Raw data:
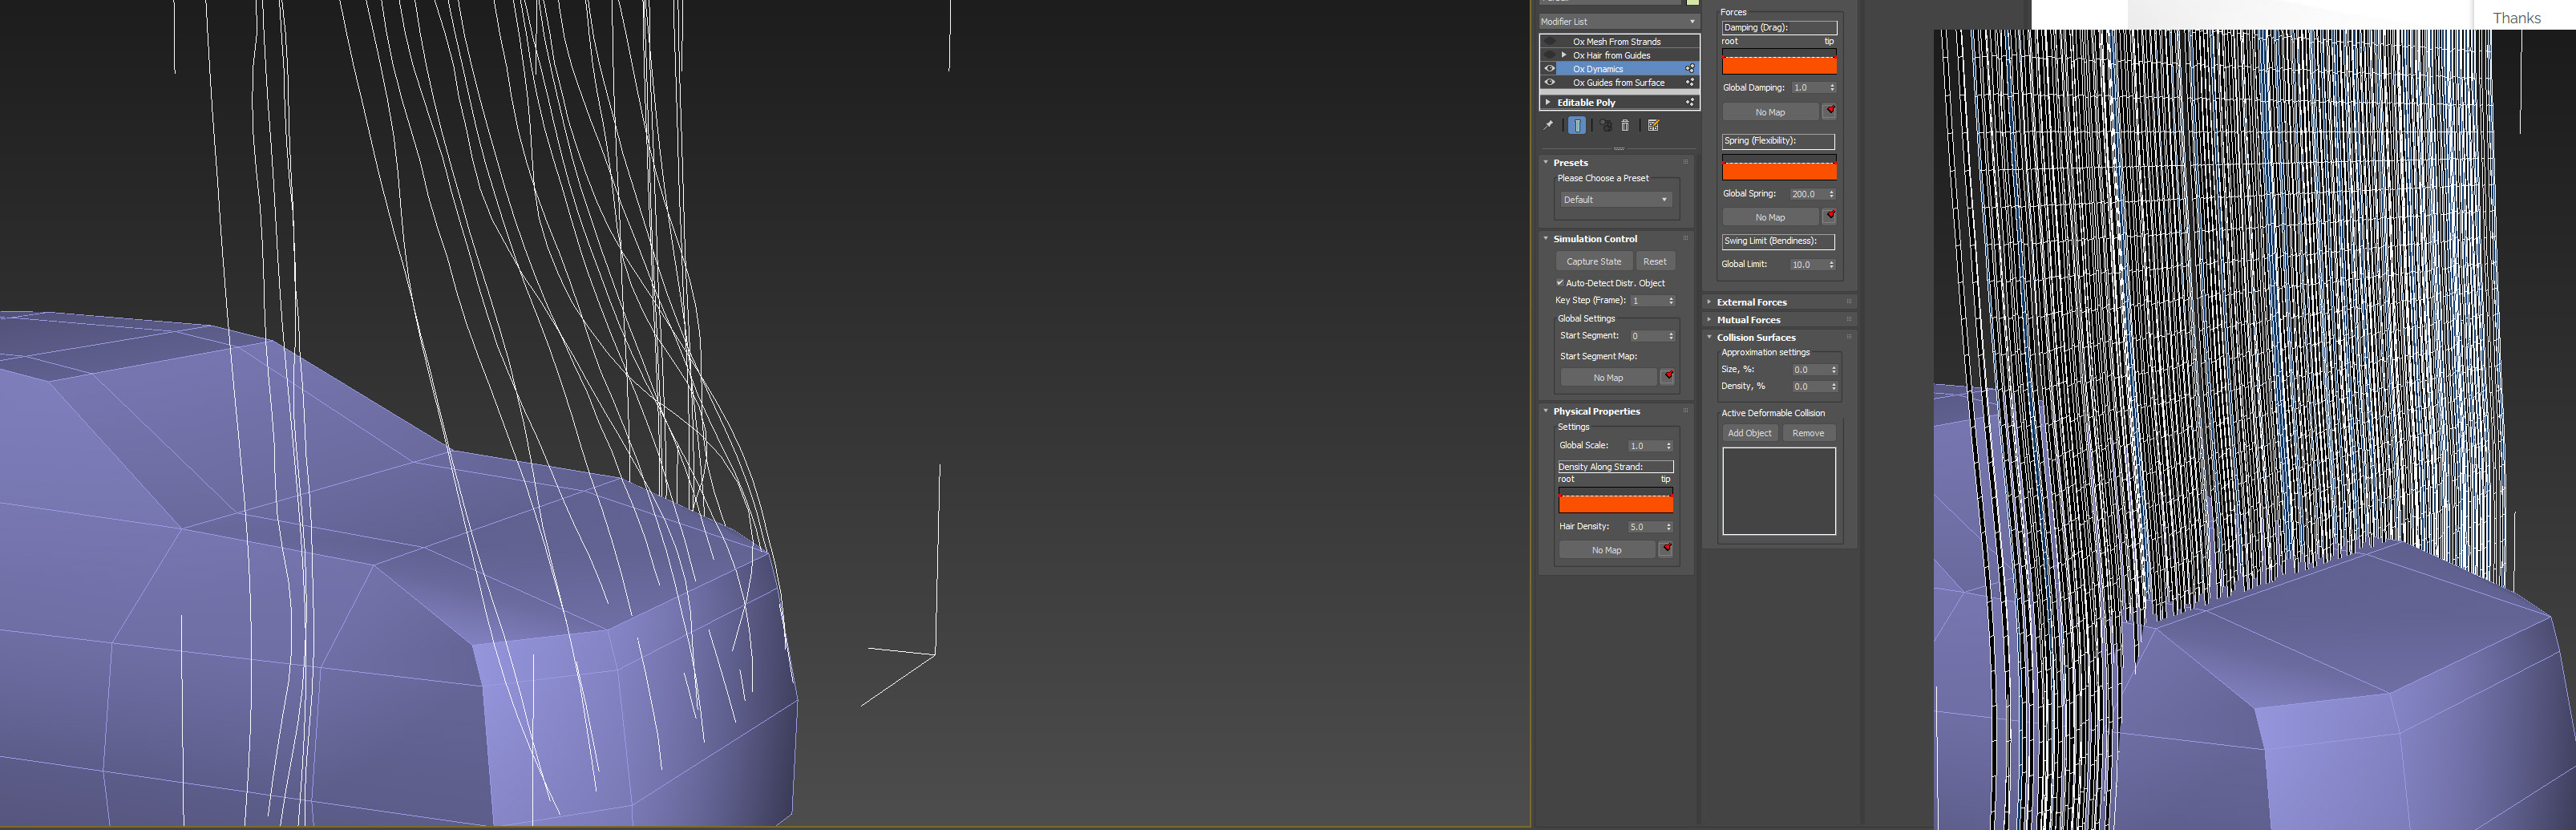2576x830 pixels.
Task: Toggle Show End Result icon
Action: coord(1577,126)
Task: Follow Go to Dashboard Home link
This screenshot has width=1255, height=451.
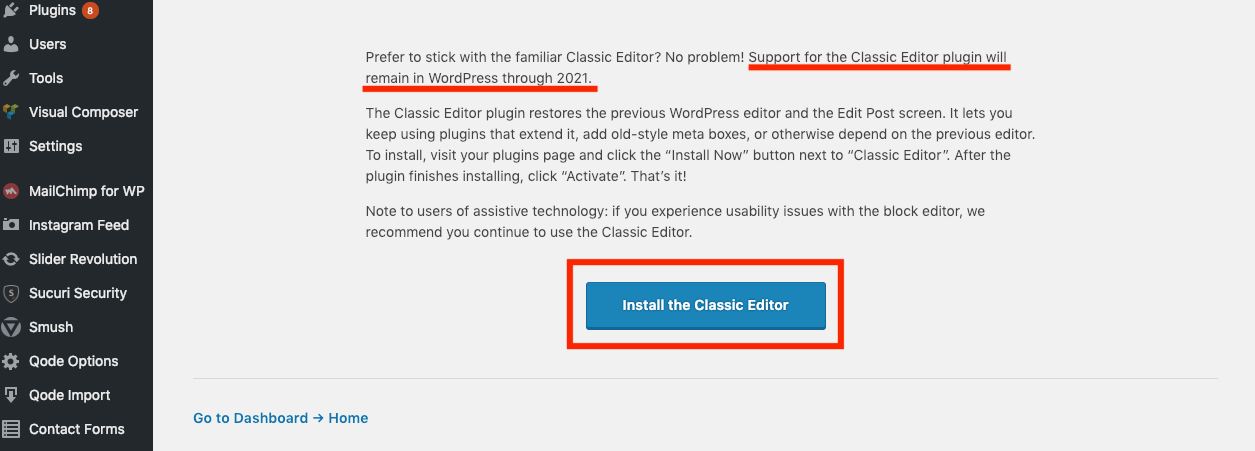Action: click(x=280, y=418)
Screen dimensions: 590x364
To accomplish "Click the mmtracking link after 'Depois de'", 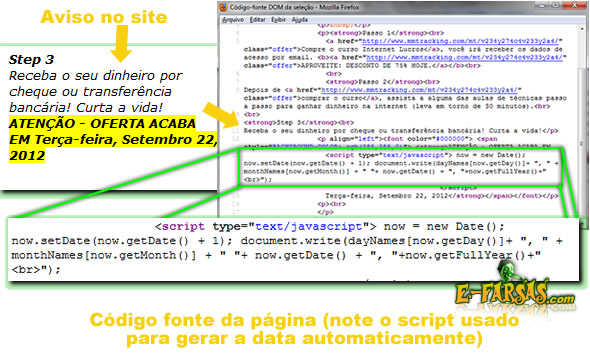I will pyautogui.click(x=419, y=90).
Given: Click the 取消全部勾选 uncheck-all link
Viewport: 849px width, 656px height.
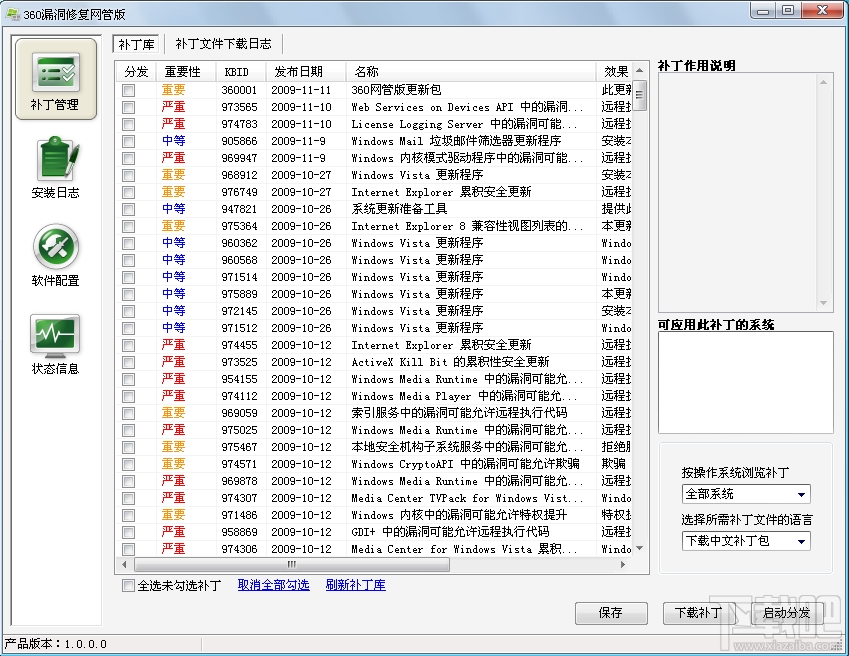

Required work: All lines from the one holding "Given: Click the 取消全部勾选 uncheck-all link" through the last line of the records need to be copied exactly, both ends included, and the pictures left behind.

Response:
Given: Click the 取消全部勾选 uncheck-all link
Viewport: 849px width, 656px height.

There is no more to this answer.